A. Christianity and Islam are the two largest religions in the world.

B. More than a billion people in the world either claim no religion or say they are atheists.

VI. Religion and Change

A. Revitalization Movements

1. Religious movements that act as mediums for social change are called revitalization movements.

2. The colonial-era Iroquois reformation led by Handsome Lake is an example of a revitalization movement.

B. Cargo Cults

1. Cargo cults are revitalization movements that emerge when traditional communities have regular contact with industrial societies.

a. Native communities attempt to explain European domination and wealth and achieve similar success magically by mimicking European behavior and manipulating symbols of the desired life style.

b. The cargo cults of Melanesia and Papua New Guinea blend Christian doctrine with aboriginal beliefs and practices.

2. They take their name from their focus on cargo—European goods that have been brought to the region by cargo planes and ships.

3. Cargo cults paved the way for unified political action through which indigenous communities eventually regained their autonomy.

C. A New Age

1. Since the 1960s, there has been a decline in formal organized religions.

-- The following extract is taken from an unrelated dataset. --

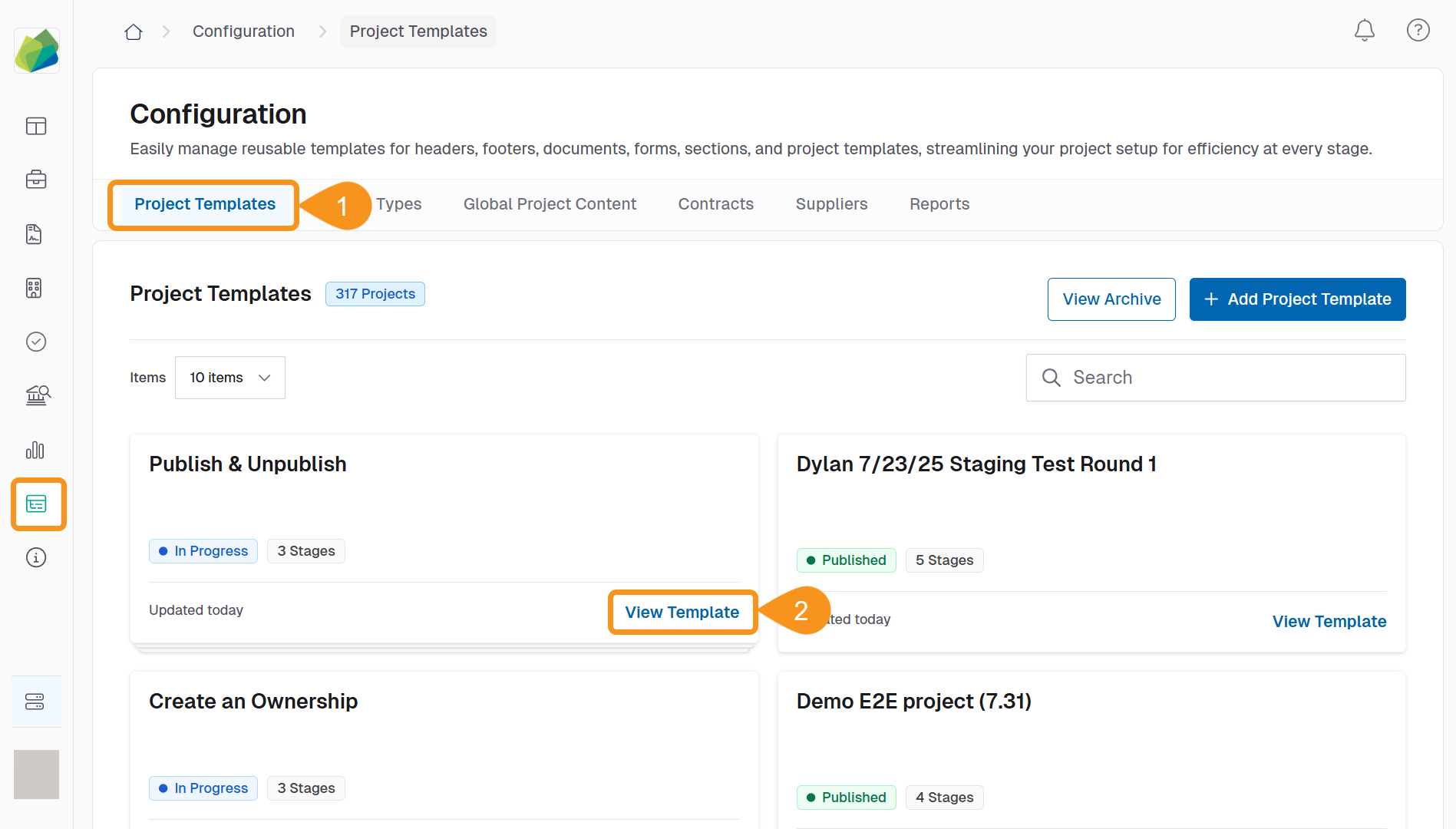Viewport: 1456px width, 829px height.
Task: Click the server stack icon in sidebar
Action: pos(35,702)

2. New Age religions have appropriated ideas, themes, symbols, and ways of life from the religious practices of Native Americans, Australian Aborigines, east Asian religions.

VII. Secular Rituals

A. It is difficult to distinguish between sacred and secular rituals as behavior can simultaneously have sacred and secular aspects.

B. Americans try to maintain a strict division between the sacred and the profane, but many other societies like the Betsileo do not.

VIII. Box: Islam in Africa

A. Islam and Christianity are competing in Africa for new members.

B. Islam is spreading faster than Christianity.

1. Islamic values have much more in common with traditional life.

a. Emphasis on communal living

b. Clear roles for men and women

c. Tolerance of polygamy

2. Greater amounts of funding from outside Africa (Saudi Arabia).